Rewrite every line of the items below as a numbered list, skipping blank lines, and leave the pictures out.

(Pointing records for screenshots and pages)
════════════════════
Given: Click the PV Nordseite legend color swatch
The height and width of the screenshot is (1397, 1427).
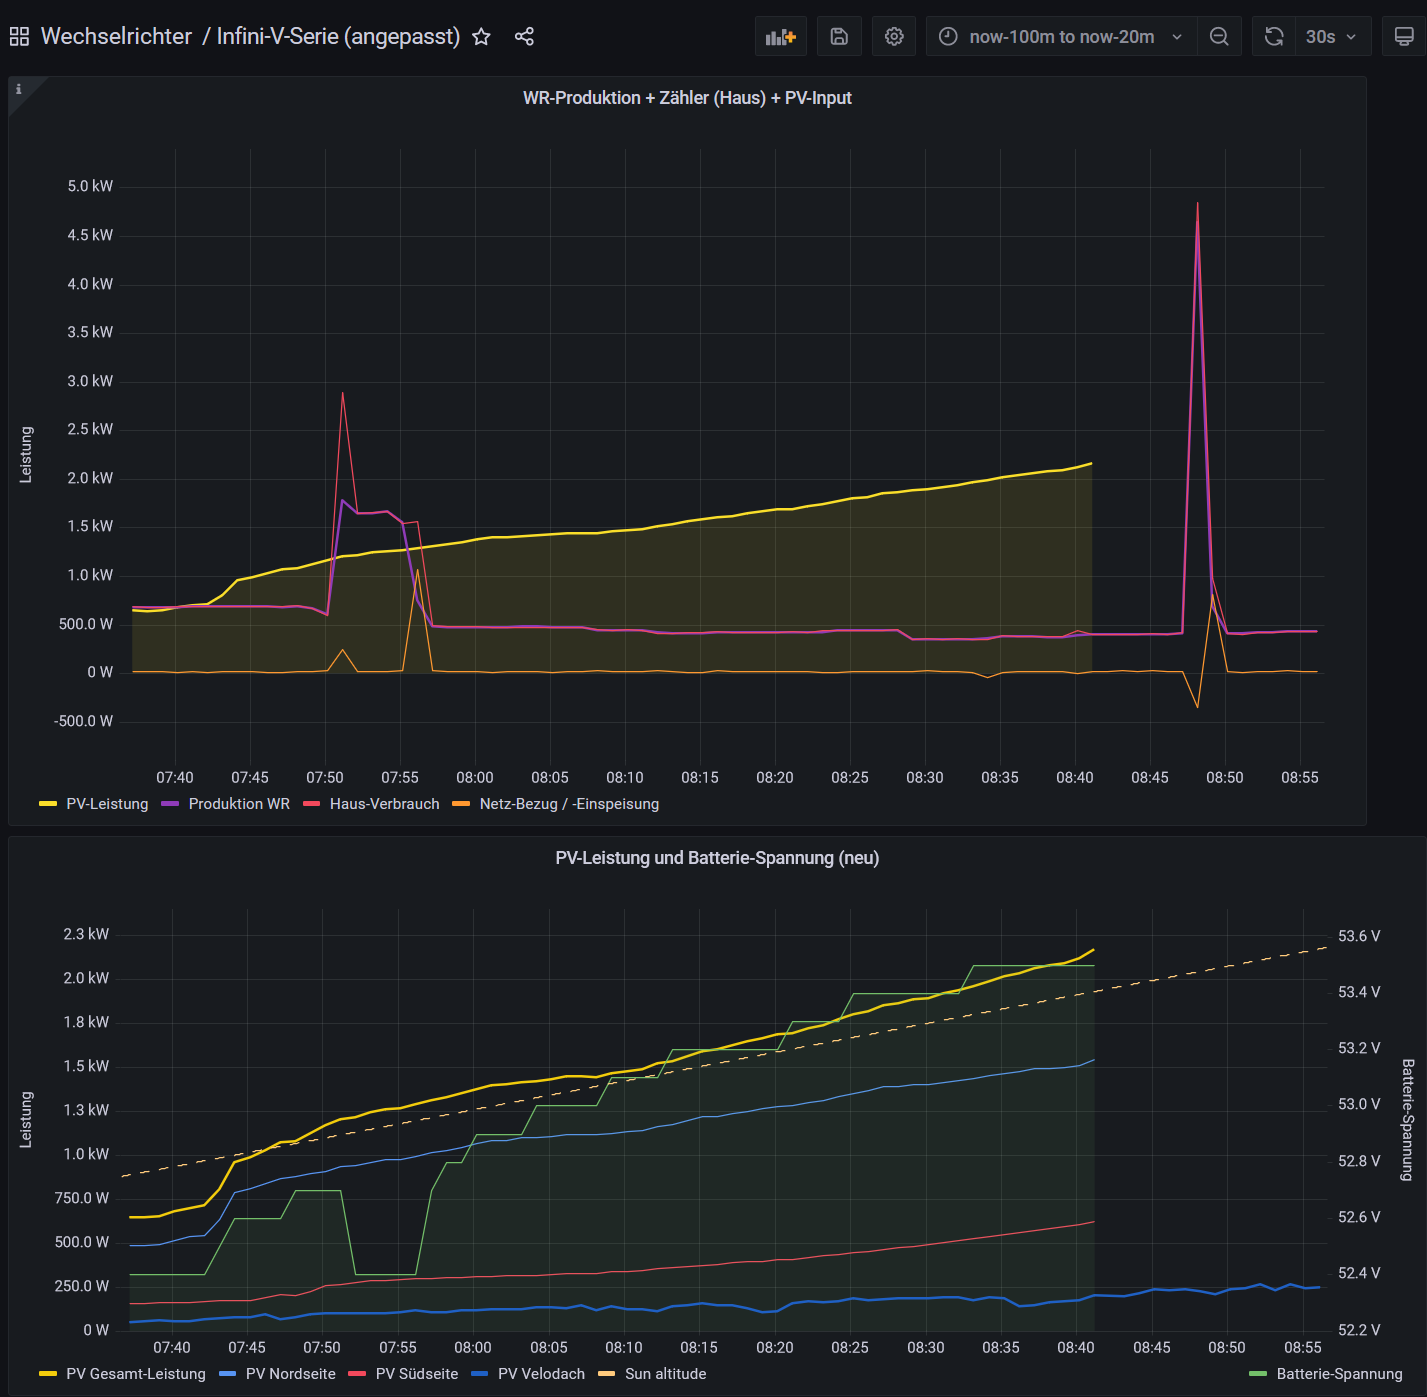Looking at the screenshot, I should [x=227, y=1374].
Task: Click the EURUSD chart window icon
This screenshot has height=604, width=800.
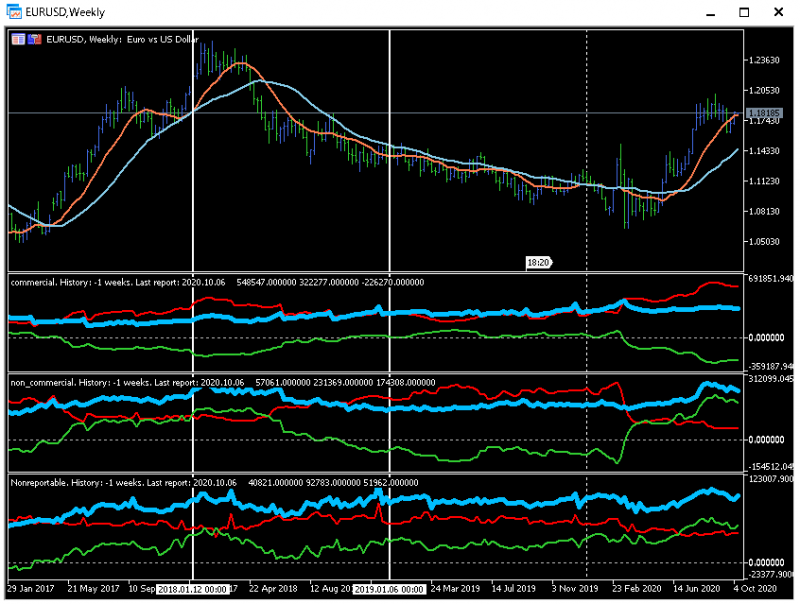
════════════════════
» **SOLUTION TO THIS PROBLEM**
1. Given: Click the PV Nordseite legend color swatch
2. The height and width of the screenshot is (1397, 1427).
3. Looking at the screenshot, I should [x=227, y=1374].
4. Task: Click the EURUSD chart window icon
5. This screenshot has height=604, width=800.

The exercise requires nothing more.